Die wichtigsten Erkenntnisse aus der Berufsausbildung junger Menschen mit Migrationshintergrund:
„… Von diesen ausbildungsaktiven Unternehmen bilden aktuell 106 (15,2 %) Jugendliche mit Migrationshintergrund aus. Dabei steigt mit der Ausbildungserfahrung der Betriebe auch der Anteil derjenigen Unternehmen, die Jugendliche mit Migrationshintergrund ausbilden. Sind es bei den Unternehmen mit einer generellen Ausbildungserfahrung unter fünf Jahren lediglich 21 %, die diese Zielgruppe ausbilden, sind es bereits mehr als die Hälfte (53,8 %), wenn eine mindestens zehnjährige Ausbildungserfahrung vorliegt. Im Unterschied zur Ausbildungserfahrung wirkt sich eine eigene Zuwanderungsgeschichte von Mitgliedern der Unternehmensführung nur in geringem Maße positiv auf die Bereitschaft aus, junge Menschen mit Migrationshintergrund auszubilden.

Eine große Mehrheit (74,6 %) der 412 Unternehmen, die keine Jugendlichen mit Migrationshintergrund ausbilden, nennt fehlende Bewerbungen als wichtigsten Grund dafür. Mehr als ein Drittel (38 %) befürchtet Sprachbarrieren oder geht davon aus, dass kulturelle Unterschiede (14,7 %) zu groß sein könnten, die sich belastend auf das Betriebsklima auswirken.

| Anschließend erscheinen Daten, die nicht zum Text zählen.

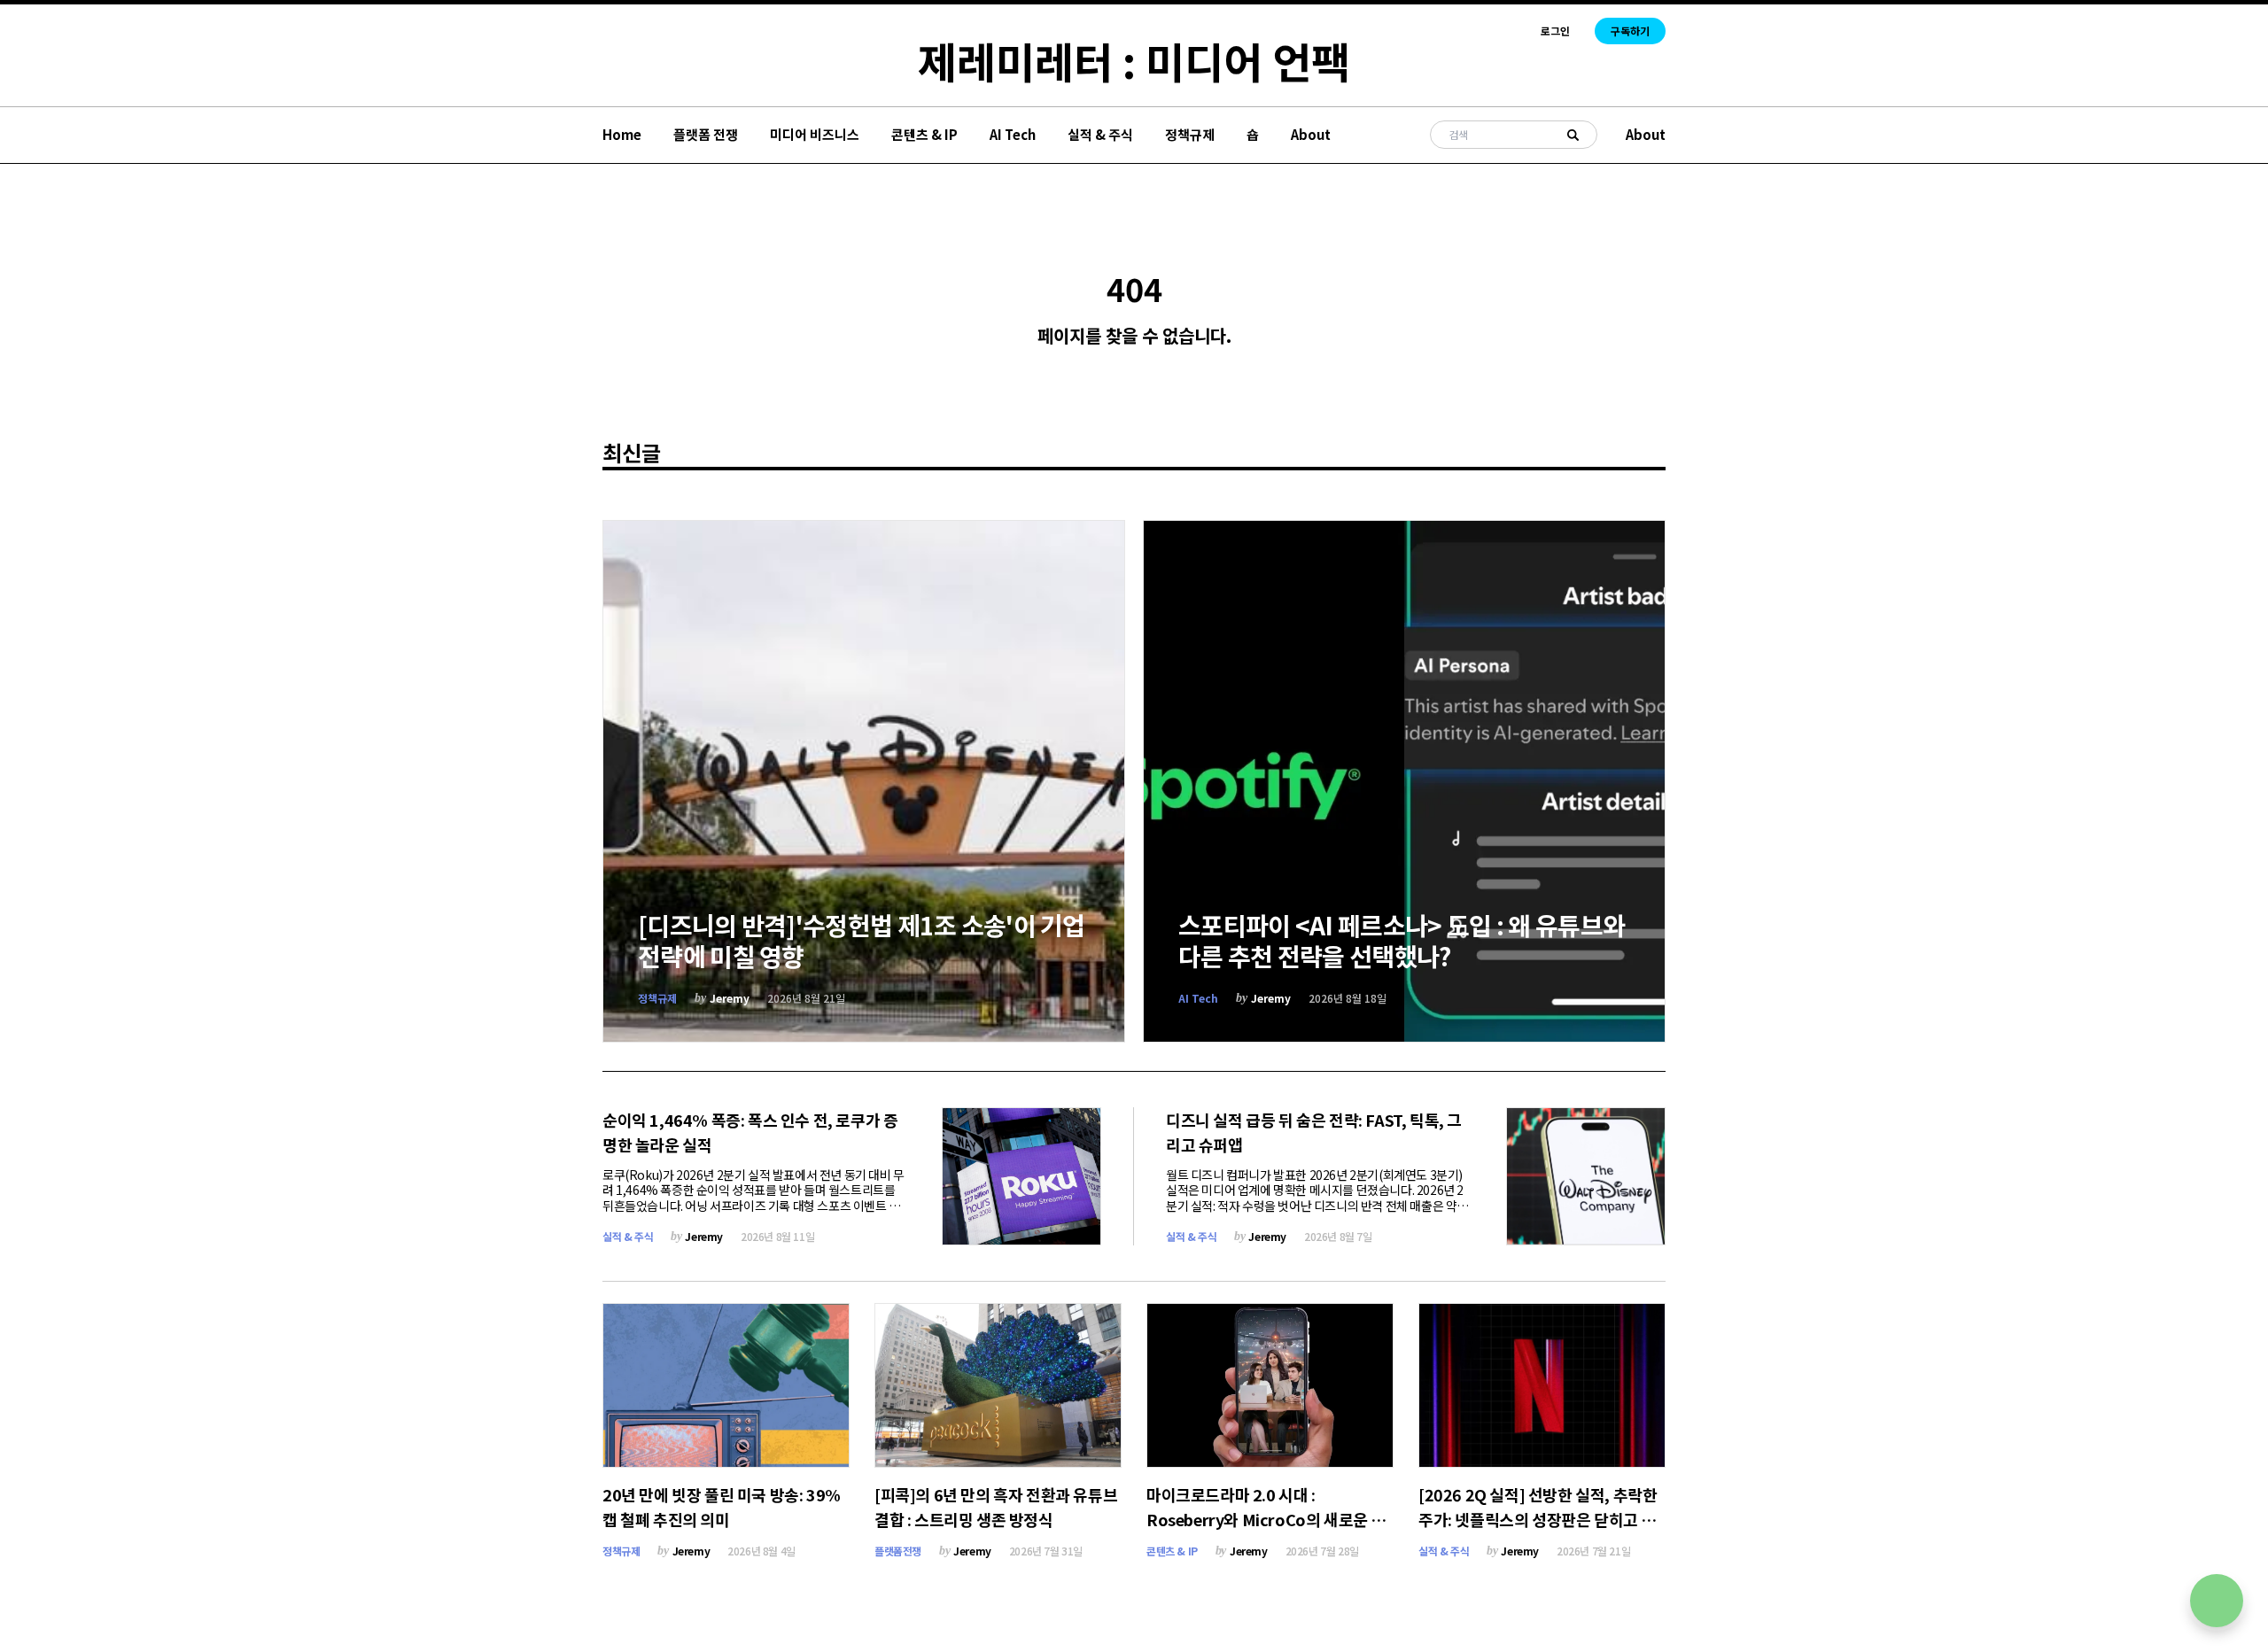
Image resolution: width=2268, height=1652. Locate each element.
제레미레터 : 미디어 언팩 (1134, 60)
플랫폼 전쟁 (705, 134)
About (1311, 134)
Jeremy (730, 997)
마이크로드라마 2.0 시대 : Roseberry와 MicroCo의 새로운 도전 (1266, 1519)
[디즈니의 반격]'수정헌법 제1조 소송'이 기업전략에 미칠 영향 (861, 940)
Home (621, 134)
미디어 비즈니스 (814, 134)
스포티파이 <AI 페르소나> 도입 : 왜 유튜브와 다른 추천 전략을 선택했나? (1401, 940)
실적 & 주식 (1100, 134)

Da diese Betriebe noch keine Erfahrungen in der Ausbildung von Jugendlichen mit Migrationshintergrund gesammelt haben, können diese beiden Aussagen als Vorbehalte interpretiert werden.

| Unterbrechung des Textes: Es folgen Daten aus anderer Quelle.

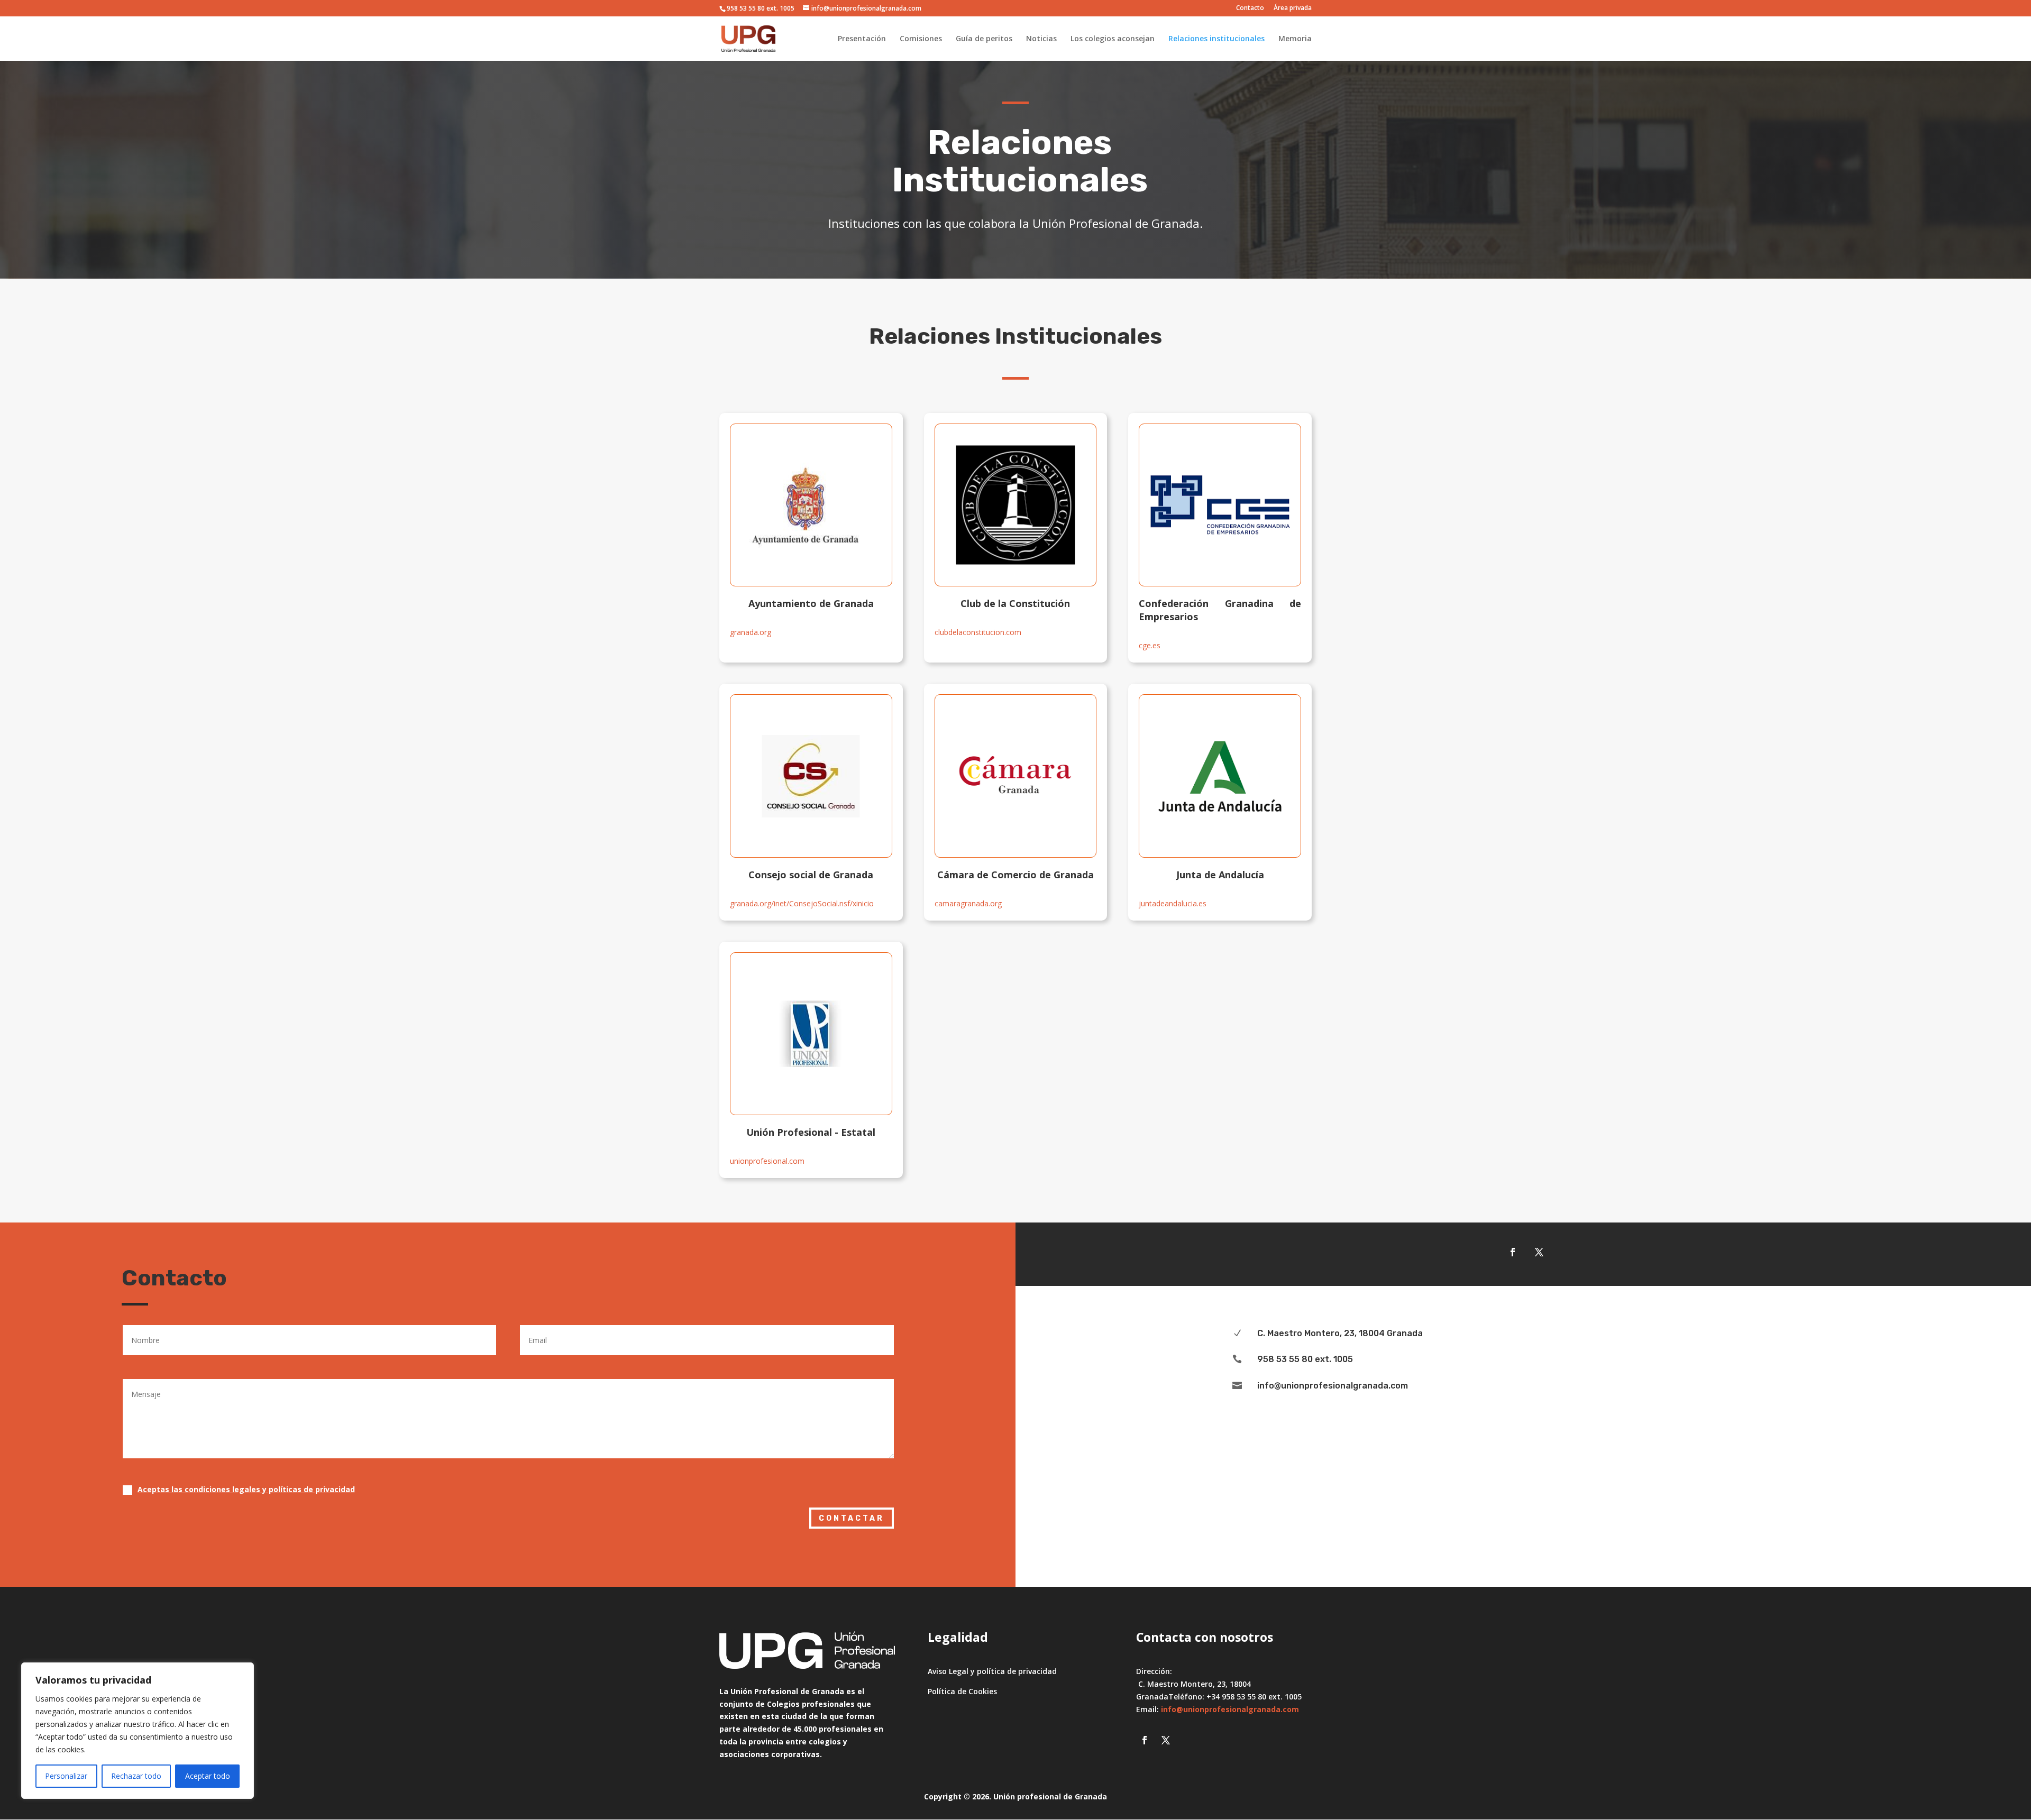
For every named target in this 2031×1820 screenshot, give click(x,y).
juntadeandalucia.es (1172, 903)
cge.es (1149, 645)
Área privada (1293, 8)
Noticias (1041, 39)
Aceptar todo (207, 1776)
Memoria (1295, 39)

Demgegenüber erklären drei Viertel der Betriebe, die junge Menschen mit Migrationshintergrund ausbilden, ausdrücklich, dass sie keine besonderen Gründe für dieses Engagement haben. Das legt den Schluss nahe, dass die große Mehrheit dieser Unternehmen nicht zwischen Jugendlichen mit und ohne Migrationshintergrund unterscheidet. Von den übrigen 71 Betrieben, die besondere Gründe angegeben haben, nennen 71,3 %, dass sie Jugendlichen, die es gegebenenfalls auf dem Ausbildungsmarkt schwerer haben, eine Chance geben wollen und dass sie gute Erfahrungen mit der Ausbildung von jungen Menschen mit Migrationshintergrund gemacht haben (69,8 %). …

Unternehmen, die Jugendliche mit Migrationshintergrund ausbilden, äußerten mehrheitlich den Wunsch nach mehr Unterstützung (58,2 %) für die Auszubildenden und ihren Betrieb. Bei den Unternehmen, die bislang noch keine Erfahrung in der Ausbildung von Jugendlichen mit Migrationshintergrund haben, sind es sogar 62,9 %, die für mehr Unterstützung plädieren.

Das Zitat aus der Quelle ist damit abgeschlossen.